> READING TEXT:
------------

- Education: Moscow University of Aviation; (1975); All-Union Research Institute for Systems Studies of the USSR Academy of Sciences (1983);
- Scientific career
- Fields: Demographic analysis; Population projection;
- Workplaces: International Institute for Applied Systems Analysis Vienna Institute of Demography Wittgenstein Centre for Demography and Global Human Capital

= Sergei Scherbov =

Sergei Scherbov (born 1952) is a demographer specializing in demographic analysis and population projection. He is deputy program leader with the World Population Program (POP) at IIASA (International Institute for Applied Systems Analysis) since 2013 and leader of the Population Dynamics and Forecasting Group at the Vienna Institute of Demography of the Austrian Academy of Sciences since 2002.

------------

> DATASET:
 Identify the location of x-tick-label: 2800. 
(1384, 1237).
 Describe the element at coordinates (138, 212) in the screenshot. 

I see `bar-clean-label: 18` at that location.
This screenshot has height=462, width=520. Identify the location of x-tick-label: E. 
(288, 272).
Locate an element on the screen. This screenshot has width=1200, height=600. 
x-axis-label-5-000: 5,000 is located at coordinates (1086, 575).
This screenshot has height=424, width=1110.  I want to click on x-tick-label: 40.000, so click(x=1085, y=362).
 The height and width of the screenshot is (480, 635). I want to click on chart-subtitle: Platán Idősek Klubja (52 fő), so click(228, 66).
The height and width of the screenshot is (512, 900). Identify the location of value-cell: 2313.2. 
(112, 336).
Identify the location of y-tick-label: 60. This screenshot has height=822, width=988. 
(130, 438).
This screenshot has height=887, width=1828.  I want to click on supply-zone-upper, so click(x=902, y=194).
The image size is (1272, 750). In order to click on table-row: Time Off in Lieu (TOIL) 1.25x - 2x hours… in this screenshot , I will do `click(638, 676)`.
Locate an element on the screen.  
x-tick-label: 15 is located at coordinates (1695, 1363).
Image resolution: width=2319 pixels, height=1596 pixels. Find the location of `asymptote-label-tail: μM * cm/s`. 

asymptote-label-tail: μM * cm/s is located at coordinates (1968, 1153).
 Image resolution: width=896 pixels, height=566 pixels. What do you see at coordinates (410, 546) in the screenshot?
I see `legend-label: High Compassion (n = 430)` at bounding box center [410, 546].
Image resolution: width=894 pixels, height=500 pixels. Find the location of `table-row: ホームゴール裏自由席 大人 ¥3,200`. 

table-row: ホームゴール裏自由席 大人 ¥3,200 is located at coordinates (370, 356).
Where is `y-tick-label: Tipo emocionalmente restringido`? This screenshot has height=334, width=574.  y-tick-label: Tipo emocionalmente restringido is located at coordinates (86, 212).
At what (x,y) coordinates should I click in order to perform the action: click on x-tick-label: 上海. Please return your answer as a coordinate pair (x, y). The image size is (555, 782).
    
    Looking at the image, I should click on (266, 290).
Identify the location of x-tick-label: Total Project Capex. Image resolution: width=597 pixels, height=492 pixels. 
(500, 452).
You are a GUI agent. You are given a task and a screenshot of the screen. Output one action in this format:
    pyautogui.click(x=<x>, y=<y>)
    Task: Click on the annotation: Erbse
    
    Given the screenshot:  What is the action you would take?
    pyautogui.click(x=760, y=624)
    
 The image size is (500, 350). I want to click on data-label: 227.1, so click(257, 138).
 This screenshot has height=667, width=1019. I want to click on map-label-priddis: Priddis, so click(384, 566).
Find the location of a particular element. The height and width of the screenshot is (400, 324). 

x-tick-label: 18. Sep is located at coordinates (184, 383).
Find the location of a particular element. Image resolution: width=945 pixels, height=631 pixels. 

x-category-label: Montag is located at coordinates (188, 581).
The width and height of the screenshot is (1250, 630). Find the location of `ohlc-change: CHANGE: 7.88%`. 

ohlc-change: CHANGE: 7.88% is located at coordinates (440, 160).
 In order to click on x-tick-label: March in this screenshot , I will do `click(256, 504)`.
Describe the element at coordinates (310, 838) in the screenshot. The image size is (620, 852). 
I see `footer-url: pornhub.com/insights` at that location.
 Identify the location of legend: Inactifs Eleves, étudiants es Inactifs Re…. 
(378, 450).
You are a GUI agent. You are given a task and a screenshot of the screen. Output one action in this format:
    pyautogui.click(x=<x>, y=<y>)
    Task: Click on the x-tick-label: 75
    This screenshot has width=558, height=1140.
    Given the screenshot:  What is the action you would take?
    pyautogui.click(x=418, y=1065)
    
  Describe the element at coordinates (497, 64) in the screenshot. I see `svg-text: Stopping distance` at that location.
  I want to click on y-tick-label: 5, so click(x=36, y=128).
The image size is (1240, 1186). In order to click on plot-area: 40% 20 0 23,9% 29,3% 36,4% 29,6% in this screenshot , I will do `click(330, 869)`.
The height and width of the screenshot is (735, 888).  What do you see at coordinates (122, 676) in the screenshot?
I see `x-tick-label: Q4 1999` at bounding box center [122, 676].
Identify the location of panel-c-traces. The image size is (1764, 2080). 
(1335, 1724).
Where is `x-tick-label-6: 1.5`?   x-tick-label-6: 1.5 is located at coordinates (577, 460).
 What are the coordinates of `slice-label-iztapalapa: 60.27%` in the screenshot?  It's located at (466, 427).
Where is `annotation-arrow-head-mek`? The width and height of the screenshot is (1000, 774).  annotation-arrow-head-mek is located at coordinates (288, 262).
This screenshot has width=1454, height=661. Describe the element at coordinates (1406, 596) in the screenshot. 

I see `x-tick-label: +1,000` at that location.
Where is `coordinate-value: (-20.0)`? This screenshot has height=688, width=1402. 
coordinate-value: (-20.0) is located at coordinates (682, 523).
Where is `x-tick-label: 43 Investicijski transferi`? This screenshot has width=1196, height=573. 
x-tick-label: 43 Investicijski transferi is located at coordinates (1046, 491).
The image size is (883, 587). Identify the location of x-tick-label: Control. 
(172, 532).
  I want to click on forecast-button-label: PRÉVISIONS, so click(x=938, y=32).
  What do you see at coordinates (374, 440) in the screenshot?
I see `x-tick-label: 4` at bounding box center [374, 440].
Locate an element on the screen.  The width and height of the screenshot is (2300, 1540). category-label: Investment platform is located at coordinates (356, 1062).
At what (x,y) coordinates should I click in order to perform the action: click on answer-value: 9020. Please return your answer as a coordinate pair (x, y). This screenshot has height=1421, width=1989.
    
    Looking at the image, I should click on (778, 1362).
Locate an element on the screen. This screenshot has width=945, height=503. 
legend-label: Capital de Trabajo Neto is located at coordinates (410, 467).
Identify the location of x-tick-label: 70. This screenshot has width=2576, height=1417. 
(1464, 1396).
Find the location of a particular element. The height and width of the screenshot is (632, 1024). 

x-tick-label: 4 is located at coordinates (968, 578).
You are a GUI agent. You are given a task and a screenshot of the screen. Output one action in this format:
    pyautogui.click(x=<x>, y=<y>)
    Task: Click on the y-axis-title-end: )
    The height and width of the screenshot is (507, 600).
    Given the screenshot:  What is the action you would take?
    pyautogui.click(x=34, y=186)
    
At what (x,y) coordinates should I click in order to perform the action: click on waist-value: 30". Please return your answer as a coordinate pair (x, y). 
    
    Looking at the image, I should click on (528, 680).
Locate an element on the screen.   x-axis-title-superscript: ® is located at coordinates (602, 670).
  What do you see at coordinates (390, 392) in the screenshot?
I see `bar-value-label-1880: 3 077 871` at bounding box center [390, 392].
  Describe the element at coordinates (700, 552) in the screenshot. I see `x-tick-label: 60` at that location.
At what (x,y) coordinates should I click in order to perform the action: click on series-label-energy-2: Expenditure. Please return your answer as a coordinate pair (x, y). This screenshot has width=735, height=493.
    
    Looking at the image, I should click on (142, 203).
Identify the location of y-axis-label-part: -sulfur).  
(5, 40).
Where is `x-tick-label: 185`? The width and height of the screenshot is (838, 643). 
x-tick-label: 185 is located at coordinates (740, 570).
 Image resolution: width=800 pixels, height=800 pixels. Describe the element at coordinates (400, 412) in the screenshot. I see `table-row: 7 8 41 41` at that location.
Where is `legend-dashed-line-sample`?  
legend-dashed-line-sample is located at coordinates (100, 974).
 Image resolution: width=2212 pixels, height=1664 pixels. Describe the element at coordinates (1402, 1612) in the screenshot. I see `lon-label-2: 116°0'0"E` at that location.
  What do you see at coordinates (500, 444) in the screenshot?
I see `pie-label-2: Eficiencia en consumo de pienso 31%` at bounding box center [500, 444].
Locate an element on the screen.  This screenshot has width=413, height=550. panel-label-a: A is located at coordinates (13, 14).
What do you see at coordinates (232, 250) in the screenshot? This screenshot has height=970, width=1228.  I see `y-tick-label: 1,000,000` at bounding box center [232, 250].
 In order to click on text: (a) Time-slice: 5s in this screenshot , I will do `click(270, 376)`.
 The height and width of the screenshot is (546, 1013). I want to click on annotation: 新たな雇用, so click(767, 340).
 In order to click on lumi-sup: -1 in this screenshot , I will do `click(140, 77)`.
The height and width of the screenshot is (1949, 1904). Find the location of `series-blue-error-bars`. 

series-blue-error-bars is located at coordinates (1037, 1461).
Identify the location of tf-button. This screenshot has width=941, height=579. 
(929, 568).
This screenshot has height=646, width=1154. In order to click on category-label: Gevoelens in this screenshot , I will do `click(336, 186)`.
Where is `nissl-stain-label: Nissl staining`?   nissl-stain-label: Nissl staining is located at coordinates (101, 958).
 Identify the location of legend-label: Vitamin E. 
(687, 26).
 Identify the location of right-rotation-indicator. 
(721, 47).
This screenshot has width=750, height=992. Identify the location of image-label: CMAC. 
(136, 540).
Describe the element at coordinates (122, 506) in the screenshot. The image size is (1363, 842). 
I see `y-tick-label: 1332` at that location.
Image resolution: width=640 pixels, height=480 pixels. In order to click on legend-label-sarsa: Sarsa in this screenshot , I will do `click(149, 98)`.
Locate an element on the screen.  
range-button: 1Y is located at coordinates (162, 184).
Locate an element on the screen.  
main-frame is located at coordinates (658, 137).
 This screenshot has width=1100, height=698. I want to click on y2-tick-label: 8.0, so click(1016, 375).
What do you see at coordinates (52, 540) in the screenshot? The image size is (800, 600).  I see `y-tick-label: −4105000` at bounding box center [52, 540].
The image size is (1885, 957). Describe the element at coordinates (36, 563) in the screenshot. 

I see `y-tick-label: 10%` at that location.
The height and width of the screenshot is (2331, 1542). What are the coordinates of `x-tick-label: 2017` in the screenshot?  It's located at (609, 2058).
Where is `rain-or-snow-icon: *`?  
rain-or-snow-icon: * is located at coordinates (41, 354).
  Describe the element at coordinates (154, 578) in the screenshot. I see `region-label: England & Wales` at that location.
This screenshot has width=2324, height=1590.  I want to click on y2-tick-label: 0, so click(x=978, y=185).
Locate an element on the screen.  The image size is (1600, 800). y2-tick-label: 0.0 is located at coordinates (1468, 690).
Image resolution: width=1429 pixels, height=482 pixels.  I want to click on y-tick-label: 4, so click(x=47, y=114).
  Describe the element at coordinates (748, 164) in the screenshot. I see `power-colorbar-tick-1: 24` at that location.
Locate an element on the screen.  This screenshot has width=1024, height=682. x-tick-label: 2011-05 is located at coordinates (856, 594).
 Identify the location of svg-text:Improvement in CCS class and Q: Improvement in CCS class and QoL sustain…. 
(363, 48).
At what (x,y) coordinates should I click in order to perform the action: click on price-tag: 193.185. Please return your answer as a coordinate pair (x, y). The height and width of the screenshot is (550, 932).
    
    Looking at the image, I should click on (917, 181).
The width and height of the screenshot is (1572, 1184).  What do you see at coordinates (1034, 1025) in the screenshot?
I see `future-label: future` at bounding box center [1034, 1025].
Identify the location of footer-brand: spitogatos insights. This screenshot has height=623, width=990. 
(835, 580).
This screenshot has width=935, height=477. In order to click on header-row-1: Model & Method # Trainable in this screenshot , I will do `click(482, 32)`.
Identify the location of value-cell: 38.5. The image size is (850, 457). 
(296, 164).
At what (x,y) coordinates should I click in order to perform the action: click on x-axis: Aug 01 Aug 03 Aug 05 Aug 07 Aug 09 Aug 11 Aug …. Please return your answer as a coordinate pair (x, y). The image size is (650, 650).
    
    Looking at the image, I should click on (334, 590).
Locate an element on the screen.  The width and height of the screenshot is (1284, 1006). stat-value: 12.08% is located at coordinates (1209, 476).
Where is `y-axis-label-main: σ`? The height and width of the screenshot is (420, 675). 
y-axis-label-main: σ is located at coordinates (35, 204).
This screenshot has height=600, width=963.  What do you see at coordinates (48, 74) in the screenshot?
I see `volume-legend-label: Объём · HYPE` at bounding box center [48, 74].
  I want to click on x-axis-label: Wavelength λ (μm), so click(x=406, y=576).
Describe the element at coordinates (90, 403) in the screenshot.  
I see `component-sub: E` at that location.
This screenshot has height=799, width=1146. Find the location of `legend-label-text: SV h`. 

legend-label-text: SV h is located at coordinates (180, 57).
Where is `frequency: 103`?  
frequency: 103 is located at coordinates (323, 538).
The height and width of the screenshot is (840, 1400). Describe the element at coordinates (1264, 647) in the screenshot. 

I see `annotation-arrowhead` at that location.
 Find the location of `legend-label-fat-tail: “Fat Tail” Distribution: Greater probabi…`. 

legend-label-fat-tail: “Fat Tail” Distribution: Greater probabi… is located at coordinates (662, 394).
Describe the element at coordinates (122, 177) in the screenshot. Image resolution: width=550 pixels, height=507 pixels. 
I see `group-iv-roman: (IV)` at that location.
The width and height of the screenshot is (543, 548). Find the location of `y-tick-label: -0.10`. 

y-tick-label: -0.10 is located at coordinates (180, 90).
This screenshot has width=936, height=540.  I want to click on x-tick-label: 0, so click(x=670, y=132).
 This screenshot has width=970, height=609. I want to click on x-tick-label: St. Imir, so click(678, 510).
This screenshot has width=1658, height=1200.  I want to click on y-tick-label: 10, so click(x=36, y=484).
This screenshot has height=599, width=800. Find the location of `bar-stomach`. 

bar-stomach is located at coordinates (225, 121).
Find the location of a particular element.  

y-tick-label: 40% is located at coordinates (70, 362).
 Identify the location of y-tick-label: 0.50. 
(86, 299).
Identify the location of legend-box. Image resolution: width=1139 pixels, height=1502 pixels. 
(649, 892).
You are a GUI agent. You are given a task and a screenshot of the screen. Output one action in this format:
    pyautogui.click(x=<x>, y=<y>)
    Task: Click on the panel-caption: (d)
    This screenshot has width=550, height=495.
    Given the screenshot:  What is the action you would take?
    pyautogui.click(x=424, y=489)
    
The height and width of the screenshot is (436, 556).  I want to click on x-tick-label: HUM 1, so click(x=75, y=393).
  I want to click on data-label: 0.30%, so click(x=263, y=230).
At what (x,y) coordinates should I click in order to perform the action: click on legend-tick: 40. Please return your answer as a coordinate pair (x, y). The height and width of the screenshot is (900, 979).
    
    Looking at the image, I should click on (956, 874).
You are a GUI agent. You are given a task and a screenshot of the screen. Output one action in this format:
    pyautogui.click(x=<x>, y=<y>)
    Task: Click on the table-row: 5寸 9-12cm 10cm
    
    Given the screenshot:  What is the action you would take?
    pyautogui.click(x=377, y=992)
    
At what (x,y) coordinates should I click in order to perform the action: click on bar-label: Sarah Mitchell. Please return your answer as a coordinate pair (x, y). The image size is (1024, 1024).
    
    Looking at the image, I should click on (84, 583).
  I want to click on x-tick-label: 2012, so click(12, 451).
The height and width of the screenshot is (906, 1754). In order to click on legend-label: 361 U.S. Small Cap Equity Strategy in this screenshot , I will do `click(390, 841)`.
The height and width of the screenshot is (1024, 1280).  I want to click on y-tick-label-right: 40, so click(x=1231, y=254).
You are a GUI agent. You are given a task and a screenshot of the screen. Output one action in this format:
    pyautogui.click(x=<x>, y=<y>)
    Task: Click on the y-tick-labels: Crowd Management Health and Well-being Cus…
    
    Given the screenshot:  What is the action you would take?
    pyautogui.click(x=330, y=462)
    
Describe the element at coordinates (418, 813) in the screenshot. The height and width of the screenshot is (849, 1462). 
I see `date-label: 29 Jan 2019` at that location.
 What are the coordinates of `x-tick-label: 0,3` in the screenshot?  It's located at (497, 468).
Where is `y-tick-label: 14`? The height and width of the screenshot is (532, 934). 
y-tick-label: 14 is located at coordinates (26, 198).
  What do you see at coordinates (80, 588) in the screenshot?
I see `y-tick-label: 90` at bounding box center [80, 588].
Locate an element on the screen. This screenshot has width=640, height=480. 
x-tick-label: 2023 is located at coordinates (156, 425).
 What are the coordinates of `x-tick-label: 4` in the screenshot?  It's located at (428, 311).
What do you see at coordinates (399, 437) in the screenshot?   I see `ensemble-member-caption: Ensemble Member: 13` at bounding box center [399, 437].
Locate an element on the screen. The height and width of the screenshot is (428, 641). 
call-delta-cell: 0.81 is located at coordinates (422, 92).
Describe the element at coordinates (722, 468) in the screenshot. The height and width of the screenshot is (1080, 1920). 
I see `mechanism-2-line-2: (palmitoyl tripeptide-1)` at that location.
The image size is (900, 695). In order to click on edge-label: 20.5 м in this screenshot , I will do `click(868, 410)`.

------------

> APPLY WHAT YOU READ:
1. Reproduce everything in the profile of Sergei Scherbov from "Sergei Scherbov (born" down to "Sciences since 2002.", word for word.
2. Carry on writing the profile of Sergei Scherbov, picking up after its last sentence.
The lines have nothing to do with the profile of Sergei Scherbov.

> ANSWERS IN ORDER:
1.
Sergei Scherbov (born 1952) is a demographer specializing in demographic analysis and population projection. He is deputy program leader with the World Population Program (POP) at IIASA (International Institute for Applied Systems Analysis) since 2013 and leader of the Population Dynamics and Forecasting Group at the Vienna Institute of Demography of the Austrian Academy of Sciences since 2002.

2.
From 1993 to 2002, Scherbov was a researcher and lecturer at the Population Research Centre, at the University of Groningen. He worked on the issues of population projections and development of software for population studies at IIASA since 1986, is leading scientist at the institute since 1992 and project leader since 2013. He is further director of demographic analysis at the Wittgenstein Centre for Demography and Global Human Capital since 2011 and guest professor at the WU-Vienna University of Economics and Business.

Scherbov holds a Ph.D. in theory of systems, control theory and systems analysis from All-Union Research Institute for Systems Studies of the USSR Academy of Sciences, Moscow, Russia (1983).

Scherbov has worked on demographic modeling, probabilistic population projections, applications of multistate demography, data processing and presentation, measuring aging in ways that take life expectancy change into account, and modeling of disability. He has done much research on the demography of the former Soviet Union. Scherbov is author, co-author, or co-editor of several books as well as numerous articles published in professional journals, including Nature, Science, and Population and Development Review.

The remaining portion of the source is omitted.